Dans une analyse récemment publiée par Red Roja, les communistes espagnols qui font vire la revue Dualéctica réfléchissent à ce que révèle le ballet des USA et de l’Union européenne dans leur duo sur la guerre en Ukraine menée contre la Russie par l’OTAN. Le texte démontre comment les États-Unis continuent de subordonner délibérément une Union européenne qui leur est totalement soumise pour étouffer sa potentielle rivalité. Profitant de la crise énergétique résultant des sanctions ordonnées contre la Russie, l’un des buts de guerre US, les USA vendent du GNL à prix d’or à l’Europe, affaiblissant son industrie. Leur plan de subventions vertes (IRA) vampirise les investissements européens. Militairement et financièrement, l’UE reste totalement dépendante du parapluie américain et du dollar, c’est à dire du capital impérialiste américain. Washington exploite la guerre en Ukraine, un conflit que l’Europe ne souhaitait initialement pas encore et qui lui a été imposé en 2022 par Biden, afin de briser son autonomie stratégique et ses liens commerciaux avec la Russie. La stratégie américaine est de jouer les pyromanes-pompiers : créer des crises pour que l’Occident ait besoin de sa protection. Pris au piège par la peur commune de la Russie et de la Chine, l’UE suit. Ainsi, loin d’être suicidaire, sa soumission est un calcul forcé : éviter à tout prix la victoire de ses ennemis géopolitiques, même au prix de son propre affaiblissement au profit des États-Unis. Cela démontre le piège de l’impérialisme au stade hégémonique, duquel les peuples européens, à commencer par les Français, le maillon faible du bloc impérialiste, doivent se sortir de toute urgence s’ils veulent échapper à la guerre mondiale.

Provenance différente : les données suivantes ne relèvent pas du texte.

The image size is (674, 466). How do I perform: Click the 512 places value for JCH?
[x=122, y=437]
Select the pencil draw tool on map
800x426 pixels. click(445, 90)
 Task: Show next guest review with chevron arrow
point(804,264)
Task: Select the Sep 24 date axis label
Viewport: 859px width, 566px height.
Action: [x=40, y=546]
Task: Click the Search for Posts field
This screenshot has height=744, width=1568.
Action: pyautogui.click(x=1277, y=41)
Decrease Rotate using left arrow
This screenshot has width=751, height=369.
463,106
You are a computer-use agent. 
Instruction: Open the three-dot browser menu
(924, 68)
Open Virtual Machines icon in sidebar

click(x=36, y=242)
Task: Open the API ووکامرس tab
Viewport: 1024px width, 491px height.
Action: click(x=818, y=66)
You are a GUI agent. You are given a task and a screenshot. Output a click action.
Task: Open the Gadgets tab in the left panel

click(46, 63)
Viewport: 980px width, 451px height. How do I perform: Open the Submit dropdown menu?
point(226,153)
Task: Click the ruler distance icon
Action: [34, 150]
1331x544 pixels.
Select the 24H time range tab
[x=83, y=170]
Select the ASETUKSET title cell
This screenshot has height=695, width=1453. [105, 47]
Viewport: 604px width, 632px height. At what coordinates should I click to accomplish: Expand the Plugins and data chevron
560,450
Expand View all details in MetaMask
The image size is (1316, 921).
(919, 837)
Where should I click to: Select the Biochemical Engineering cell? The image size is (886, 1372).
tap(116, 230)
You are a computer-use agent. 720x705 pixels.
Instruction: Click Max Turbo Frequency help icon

Article inclus dans le numéro 3 de la revue Dualéctica impulsée par les militants espagnols de Red Roja
États-Unis : l’art pervers de savoir comment subordonner l’Union européenne
On entend souvent dire que l’Allemagne et l’UE se tirent « une balle dans le pied » de manière suicidaire par leur attitude en Ukraine. Derrière cette affirmation se cache une grande méconnaissance de ce qui se passe réellement. Tout d’abord, il faut expliquer ce que Brecht appellerait l' »ascension résistible » de Trump. Et effectivement, seul un clown, seule une caricature pouvait s’élever et accumuler un tel pouvoir dans le contexte actuel, car la puissance des États-Unis est déjà en grande partie caricaturale pour l’Histoire et ne correspond pas à une réalité matérielle. Trump est un homme faux, il correspond à une puissance hégémonique qui l’est tout autant.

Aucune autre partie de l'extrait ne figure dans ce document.